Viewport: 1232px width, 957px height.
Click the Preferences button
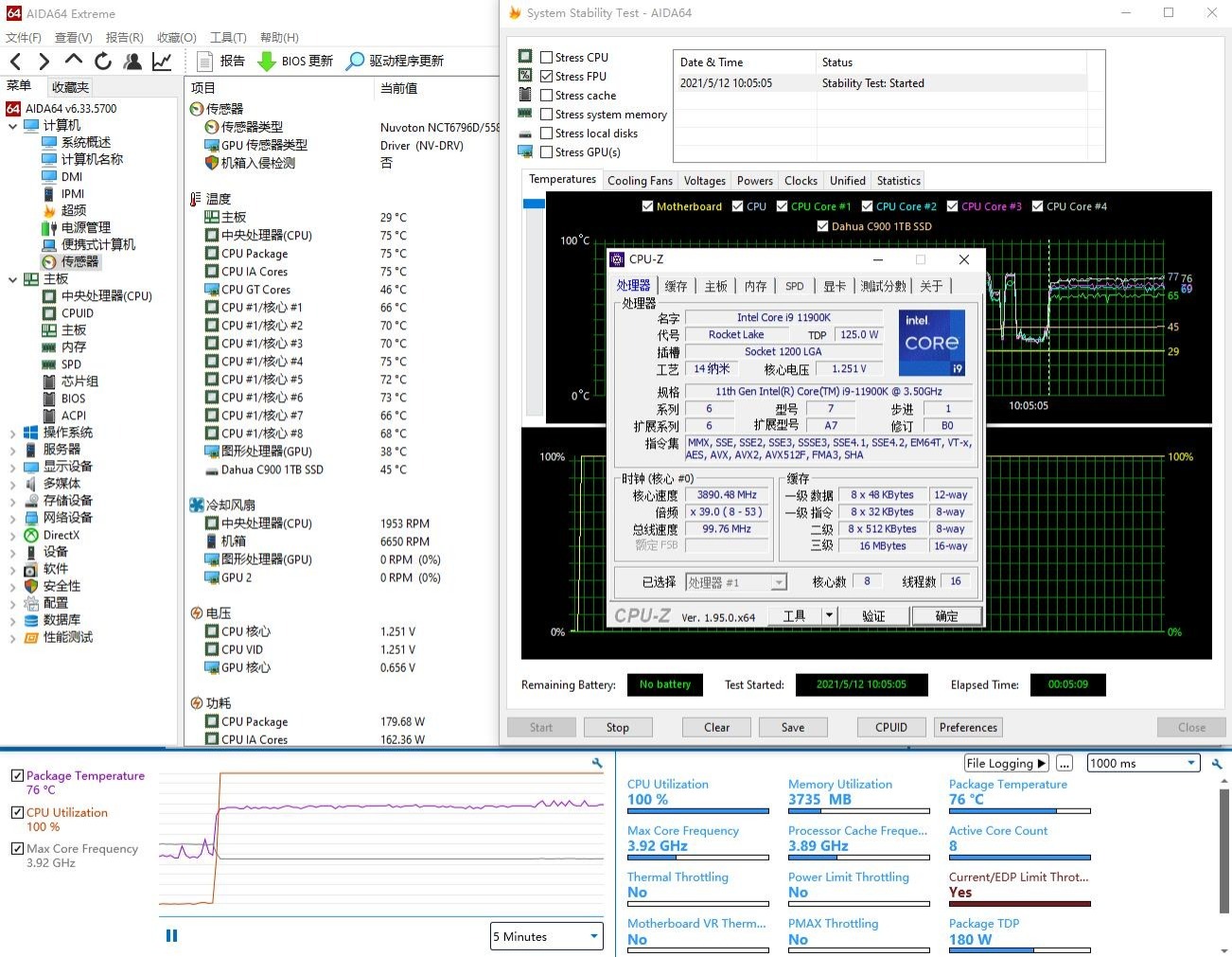(x=968, y=727)
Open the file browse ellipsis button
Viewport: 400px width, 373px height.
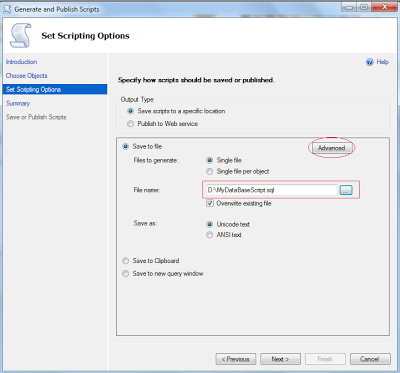346,190
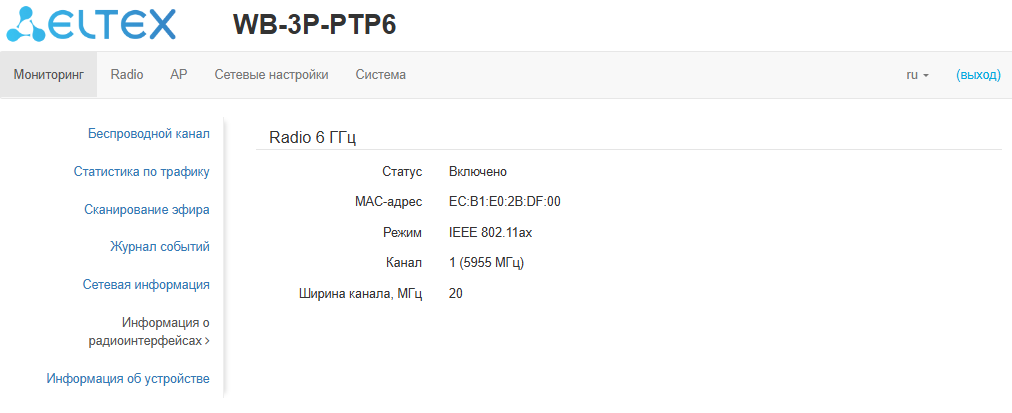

• TASK OBJECTIVE:
The whole listing should be printed again exactly as written, images excluded.

• ANSWER BOX:
Viewport: 1232px width, 957px height.
Click the Preferences button
(x=968, y=727)
Open the file browse ellipsis button
Viewport: 400px width, 373px height.
346,190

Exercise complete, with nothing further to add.